En somme, aucune solution au conflit israélo-palestinien ne pourra provenir ni des Israéliens ni des Palestiniens. Il serait néanmoins possible qu'un gouvernement américain, soumis à des pressions de plus en plus intenses, puisse éventuellement imposer un règlement au Proche-Orient, indépendamment des objections israéliennes. Durant les quatre années de son premier mandat, le président des États-Unis, Barack Obama, a tout fait pour relancer le processus de paix, mais il s'est heurté à l'intransigeance du gouvernement israélien de Netanyahu sur la question de la création d'un État palestinien. Lors de sa visite en Israël en mars 2013, le président américain a laissé entendre aux Palestiniens de cesser d'exiger l'arrêt de la colonisation et de négocier sur cette base. Pour toutes sortes de raisons politiques et morales, les États-Unis ne pourront pas laisser tomber Israël, surtout avec l'arrivée au pouvoir de Donald Trump qui a déjà apporté un soutien inconditionnel à Israël. Pendant ce temps, Israël multipliera les nouvelles constructions en Cisjordanie et à Jérusalem-Est, sans se rendre compte qu'il court ainsi à sa perte.

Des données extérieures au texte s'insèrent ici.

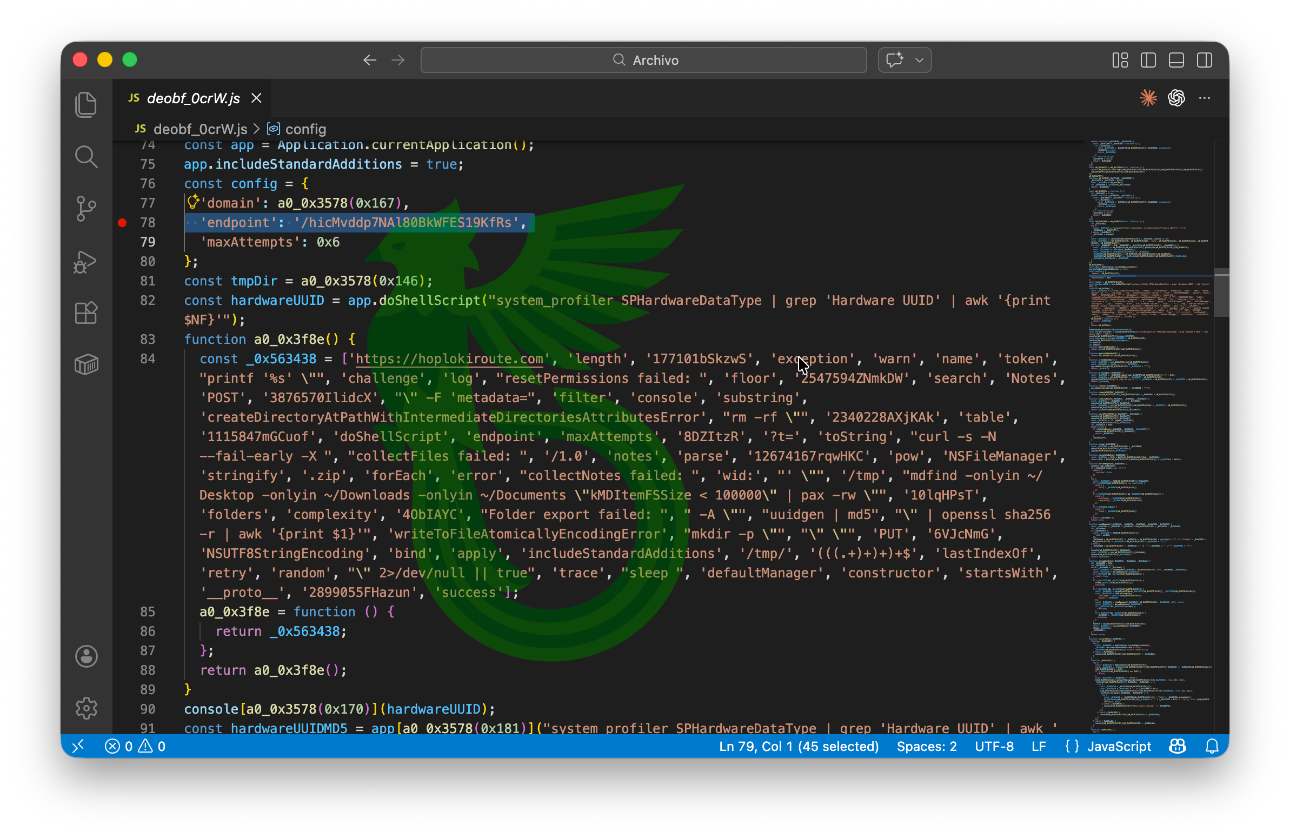
Task: Open the Source Control view
Action: point(86,209)
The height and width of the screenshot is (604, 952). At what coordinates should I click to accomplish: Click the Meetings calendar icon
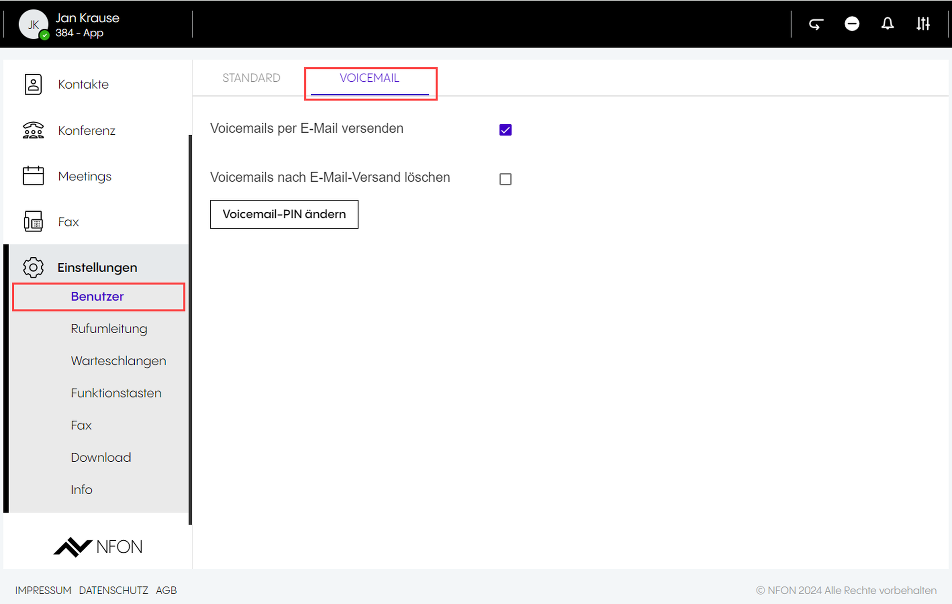coord(33,176)
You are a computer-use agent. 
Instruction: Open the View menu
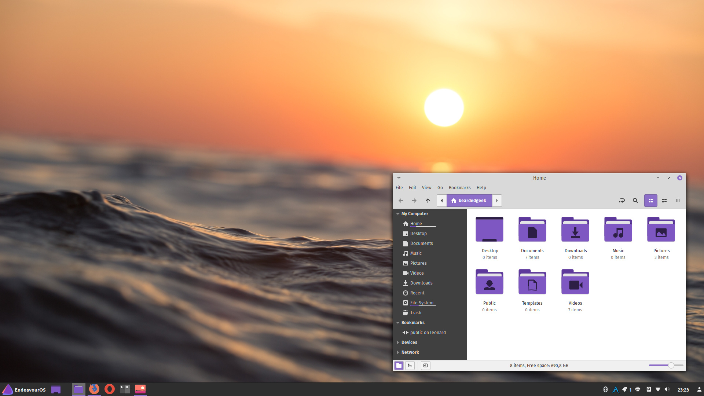click(x=426, y=188)
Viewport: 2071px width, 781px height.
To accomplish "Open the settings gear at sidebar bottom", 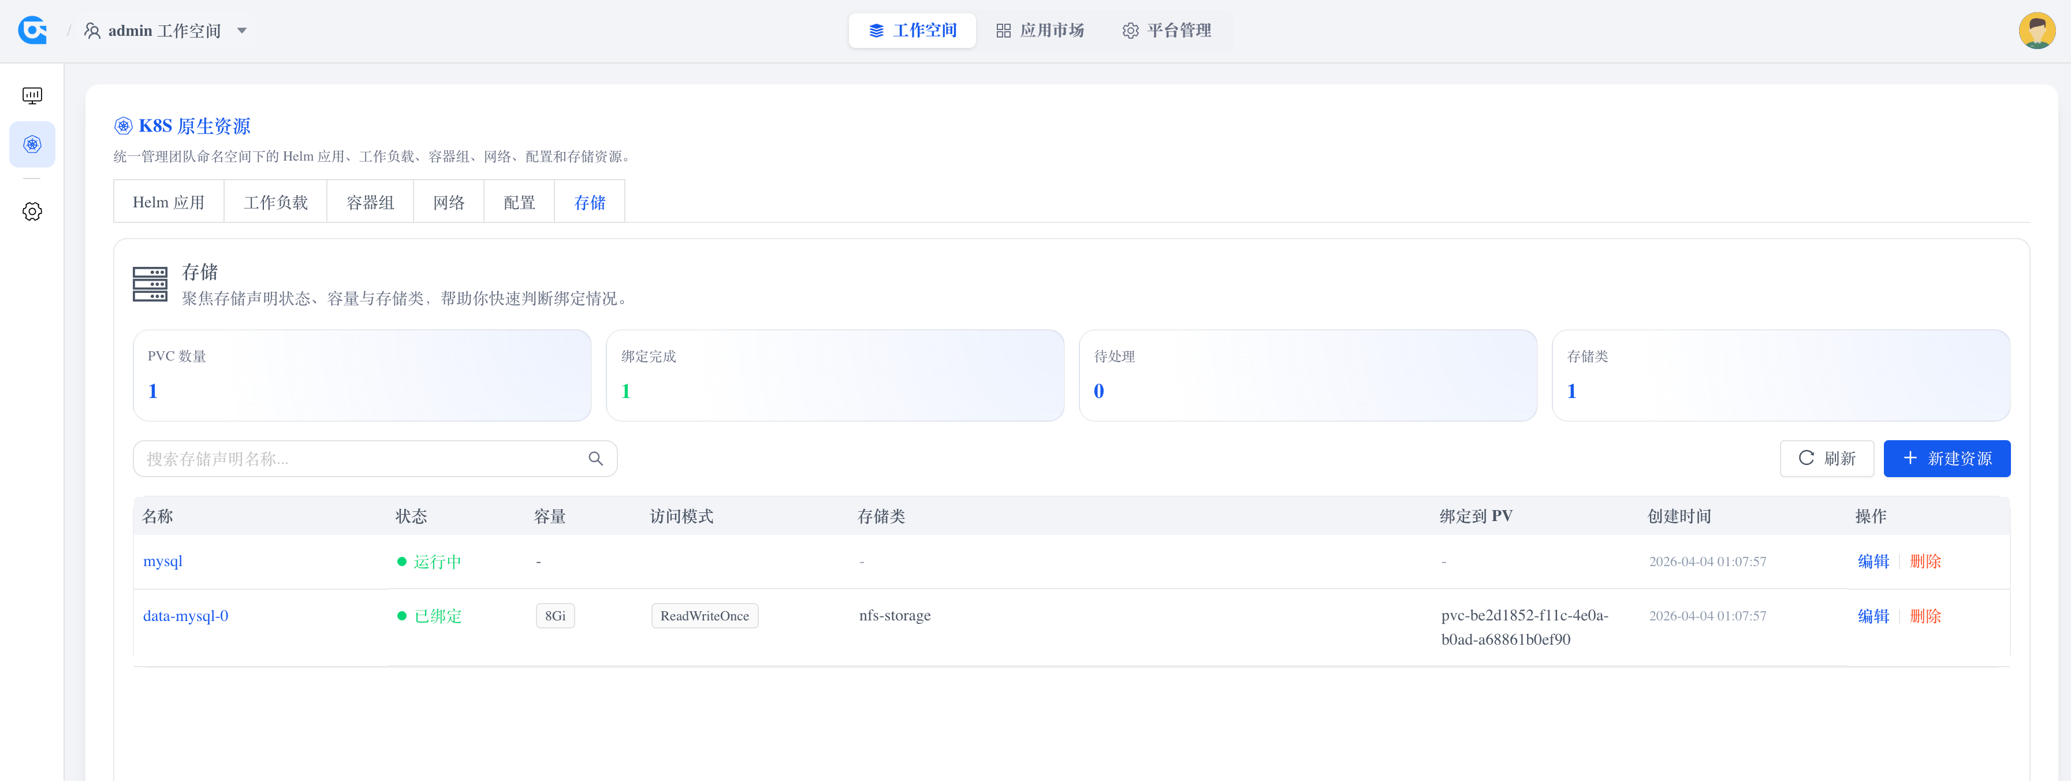I will coord(32,212).
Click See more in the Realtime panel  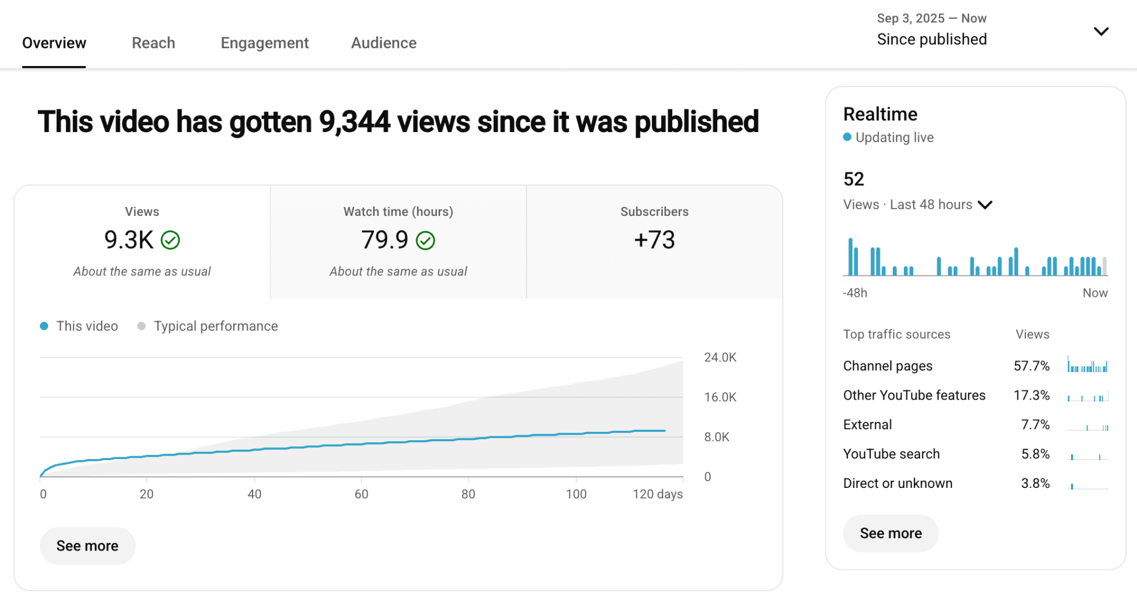891,533
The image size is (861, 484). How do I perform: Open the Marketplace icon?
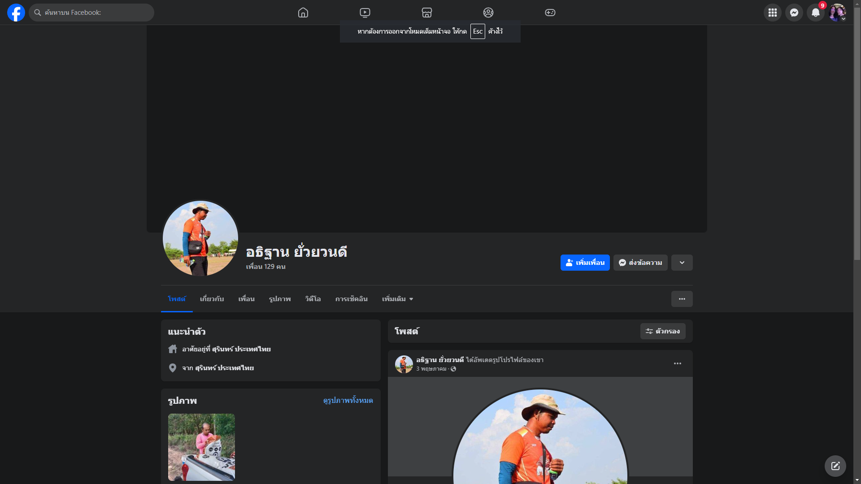pos(427,13)
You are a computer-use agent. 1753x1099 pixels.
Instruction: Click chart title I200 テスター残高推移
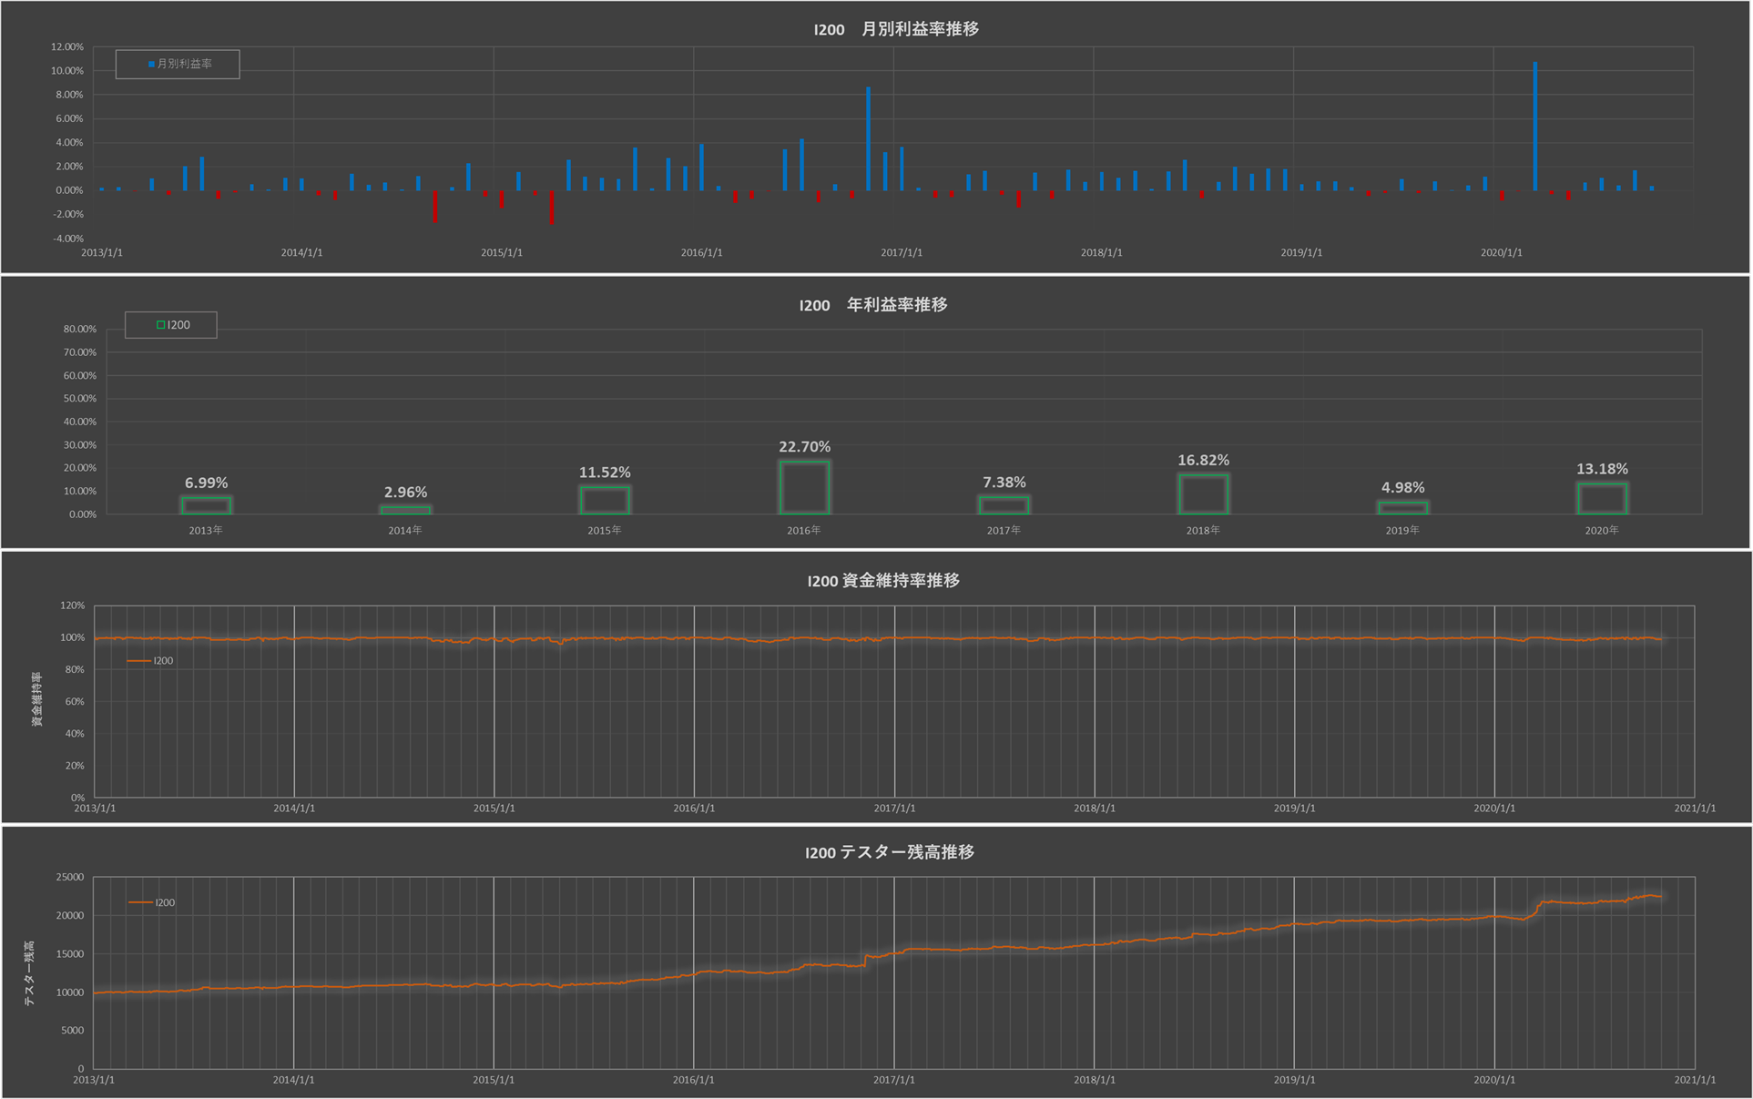pyautogui.click(x=889, y=852)
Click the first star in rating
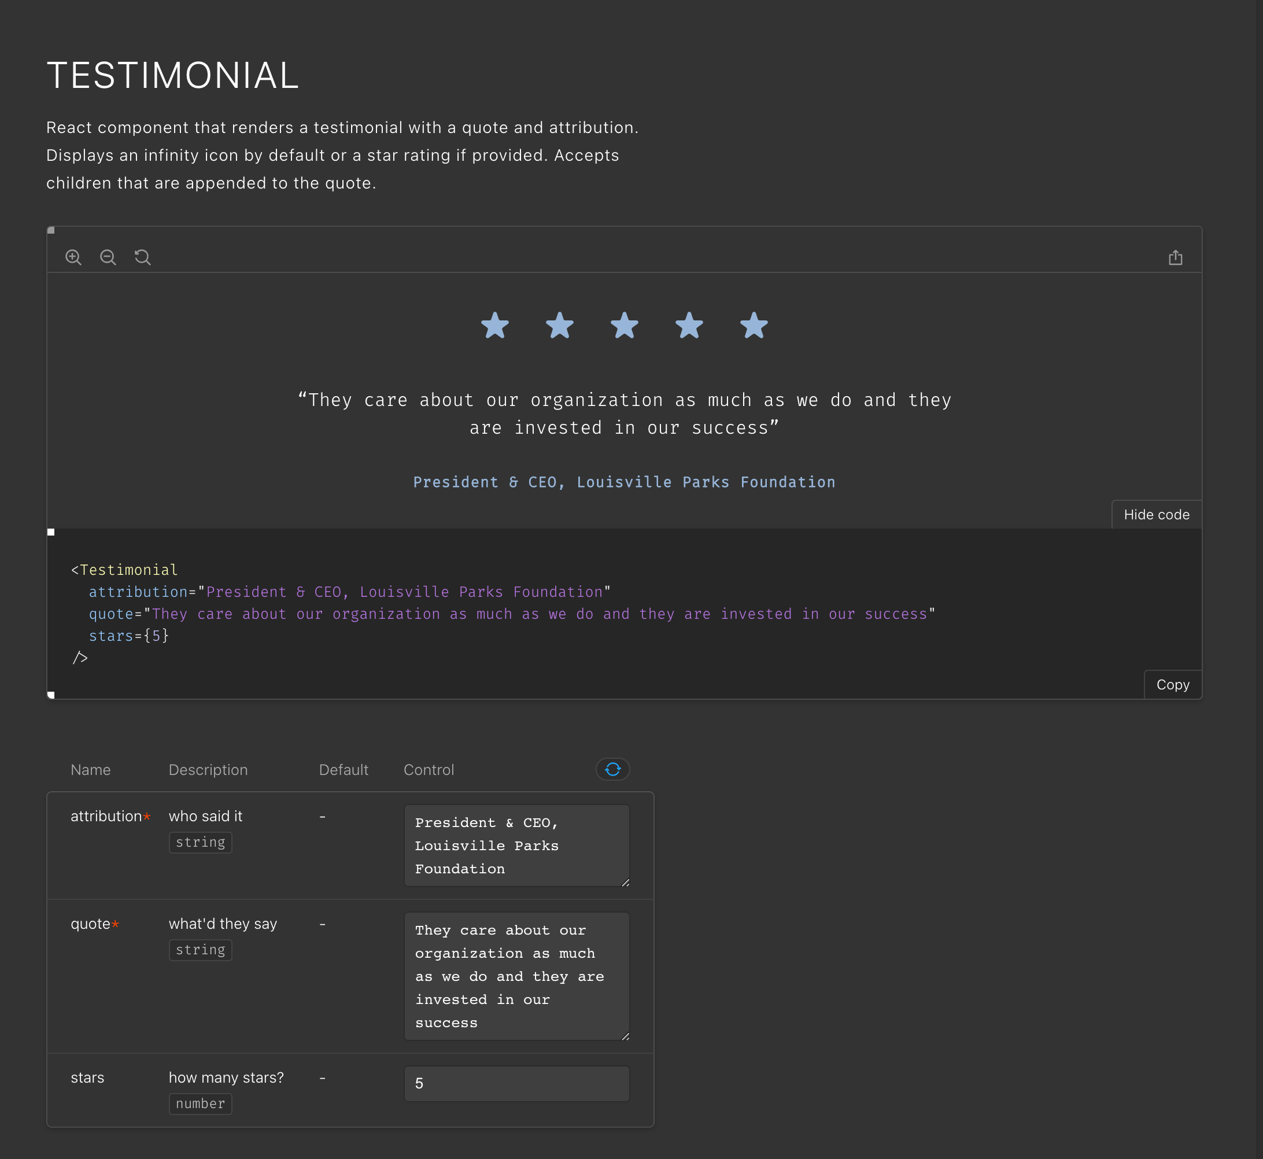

Quoi qu'il en soit, la communauté internationale doit à tout prix s'occuper de soigner la «plaie» que constitue le conflit israélo-palestinien et qui empoisonne le corps entier de l'humanité. Solutionner le conflit israélo-palestinien suppose des compromis douloureux de la part des deux belligérants, mais l'absence de solution risque d'être plus douloureuse encore. Avant d'en arriver là, les petits caciques en profitent! C'est tout ce qui compte dans un pays devenu ingouvernable, alors que tout parti politique au pouvoir doit composer avec une foule de petits partis d'extrême-droite. Dans la situation actuelle, Israël devra faire face à un dilemme insoluble. S'il persiste à demeurer un État juif, il devra imposer sa volonté aux Palestiniens, éventuellement majoritaires sur l'ensemble du territoire. Ce serait alors la fin de la démocratie israélienne. Par contre, s'il veut demeurer démocratique, Israël sera dans l'obligation d'abandonner son caractère juif et devenir multiethnique et multiconfessionnel. Pour les religieux dits modérés, la seule issue réside dans une Palestine intégrée dans un Grand Israël dans lequel les droits politiques seraient accordés progressivement aux Arabes. Il reste «la solution à deux États», un politique que l'administration de Donald Trump ne semble pas prête à suivre, ce qui perpétuera l'immobilisme.